My question is now:  I want to run ICS on my Allwinner A10 running 2.3, its very similar to other tablets out there - and is there a way to flash ICS-rom from a diffrent device??? e.g. Aniol Novo 7A (its has pretty much the same specs). 

Or should i wait for more firmware releases? Or one of u guys have an idea which  rom fits to my tab?  Its really confusing because there a lot of tabs with  identical specs. 
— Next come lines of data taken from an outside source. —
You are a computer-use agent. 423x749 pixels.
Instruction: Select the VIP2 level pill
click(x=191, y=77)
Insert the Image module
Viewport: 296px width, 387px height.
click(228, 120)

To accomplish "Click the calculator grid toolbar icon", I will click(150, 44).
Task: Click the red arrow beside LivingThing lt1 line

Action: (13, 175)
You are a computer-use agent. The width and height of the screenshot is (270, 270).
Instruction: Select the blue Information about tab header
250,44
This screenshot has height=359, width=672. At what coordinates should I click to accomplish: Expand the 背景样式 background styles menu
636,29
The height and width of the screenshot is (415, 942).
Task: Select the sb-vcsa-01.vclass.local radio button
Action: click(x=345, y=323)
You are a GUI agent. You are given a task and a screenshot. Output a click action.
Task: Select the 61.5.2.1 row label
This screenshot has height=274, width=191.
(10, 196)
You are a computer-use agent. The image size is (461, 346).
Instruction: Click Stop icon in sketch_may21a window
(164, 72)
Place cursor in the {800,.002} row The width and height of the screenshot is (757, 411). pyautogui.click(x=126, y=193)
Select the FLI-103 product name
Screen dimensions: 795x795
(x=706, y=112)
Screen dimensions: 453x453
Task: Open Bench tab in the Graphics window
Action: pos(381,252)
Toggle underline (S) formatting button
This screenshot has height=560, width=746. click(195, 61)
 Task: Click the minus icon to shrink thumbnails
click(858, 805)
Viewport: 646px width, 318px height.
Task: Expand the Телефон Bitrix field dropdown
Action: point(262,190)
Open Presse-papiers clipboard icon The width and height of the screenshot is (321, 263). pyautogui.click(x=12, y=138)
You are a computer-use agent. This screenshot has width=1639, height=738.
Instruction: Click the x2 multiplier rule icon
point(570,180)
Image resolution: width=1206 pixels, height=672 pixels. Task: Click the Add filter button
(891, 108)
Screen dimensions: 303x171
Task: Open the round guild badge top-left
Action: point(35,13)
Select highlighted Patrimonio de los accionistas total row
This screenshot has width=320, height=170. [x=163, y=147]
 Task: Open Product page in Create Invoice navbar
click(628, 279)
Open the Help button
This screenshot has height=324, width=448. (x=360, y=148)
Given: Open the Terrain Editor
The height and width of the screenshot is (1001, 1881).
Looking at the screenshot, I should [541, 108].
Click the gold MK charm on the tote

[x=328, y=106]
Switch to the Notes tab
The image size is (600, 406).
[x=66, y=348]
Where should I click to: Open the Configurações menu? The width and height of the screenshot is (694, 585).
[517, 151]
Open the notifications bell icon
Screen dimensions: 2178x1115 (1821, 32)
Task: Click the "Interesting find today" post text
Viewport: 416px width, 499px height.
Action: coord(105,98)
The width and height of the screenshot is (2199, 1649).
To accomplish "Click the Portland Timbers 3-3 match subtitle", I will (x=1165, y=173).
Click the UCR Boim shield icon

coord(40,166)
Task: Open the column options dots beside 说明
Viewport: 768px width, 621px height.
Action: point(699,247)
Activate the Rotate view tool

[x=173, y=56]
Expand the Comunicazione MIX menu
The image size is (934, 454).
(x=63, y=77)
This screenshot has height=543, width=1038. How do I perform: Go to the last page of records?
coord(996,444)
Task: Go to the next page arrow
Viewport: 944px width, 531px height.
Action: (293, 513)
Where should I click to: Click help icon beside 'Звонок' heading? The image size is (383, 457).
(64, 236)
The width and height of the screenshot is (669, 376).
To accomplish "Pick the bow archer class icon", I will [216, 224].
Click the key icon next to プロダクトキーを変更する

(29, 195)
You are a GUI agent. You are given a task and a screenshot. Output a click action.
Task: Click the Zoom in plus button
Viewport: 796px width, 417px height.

(btw i read the A10 allwinner cyanogenmod thread and i have not tried the rom because i wanted more information before flashing my tab)

thank you in advance. 

Operation System	Android 2.3, support flash 11.1
CPU	Allwinner Tech BOXCHIP A10 Cortex-A8, 1GHz
GPU	Mali-400
Memory	512M DDR2
Storage Device	4G HDD
Support external TF card
Language .......
G-sensor	4-dimensional G-sensor
Screen	7"
Pixel: 800 * 480
Touch Panel: 5-point Capacitive Touch Screen
WiFi	Built-in IEEE 802.11b/g/n WiFi
3G	Support external 3G: HUAWEI MU509
Audio format	MP3、WMA、APE、FLAC、OGG、WAV Frequency response: 20Hz to 20000Hz
Video format

AVI,MKV(XVID/px/H.264),MOV,TS,M2TS,RM/RMVB,FLV,3GP,MPEG,DAT,MP4
Software install	Download from market or setup from TF card
Camera	0.3M front camera
Battery	Lithium-ion 3000mAH
Work time : about 4 hours
I/O Port	1 * USB Port
1 * HDMI slot
1 * DV-5V in
1 * 3.5mm Earphone Jack
1 * TF card slot
Buttons	1 * Power Key
1 * Volume Key
1 * Menu Key
1 * Back Key
1 * Home Key

for more information 

source :http://www.tomtop.com/cell-phones/notebookstablet-pcs/7-allwinner-a10-cortex-a8-1ghz-android-2-3-ultrathin-5-point-capacitive-tablet-pc-wifi.html


----------



## no_alone (Feb 16, 2012)

The name of your tablet is LY-F1
http://www.lyxfsz.com/cn/products_view.htm?id=24

The manufacture is working on ICS
google it

Some links
http://www.pandawillforum.com/showthread.php?7776-Firmware-for-LY-F1
http://forum.xda-developers.com/showthread.php?t=1422518


----------



## Dvalin21 (Mar 28, 2012)

This link will give you some insight on this CPU

http://rhombus-tech.net/allwinner_a10/


----------



## kofiaa (Apr 22, 2012)

I have a hkc m701, the same specs as yours but with 8gb. all the a10 processors can be upgraded to ics but its advisable to check the website of the producers of your tablet. Did you get an otg cable with your tablet? the one i received did nothing.


----------



## straylight (May 6, 2012)

Findus,

I just got my hands on the "knight onion" tablet which has identical specs. It came with a build of ICS, but since it was made or compiled in china some of my licenses from the software I've already purchased doesn't work (Dice player for example).
In any case, If I can figure out how to get a recovery on here, I'd be more than happy to get you the backup to play with.
Maybe by editing the build properties we can fix it, who knows?


----------



## Gothu000 (Aug 31, 2012)

*Ievine pc i-711 tab*

Hey hey

last week i bought a tab in india. Its a 7" Allwinner tablet... unfortunately it has no brand on it. so i tried to look it up in the internet (man there are creepy websites out there). anyway i couldnt figure out whats its brand.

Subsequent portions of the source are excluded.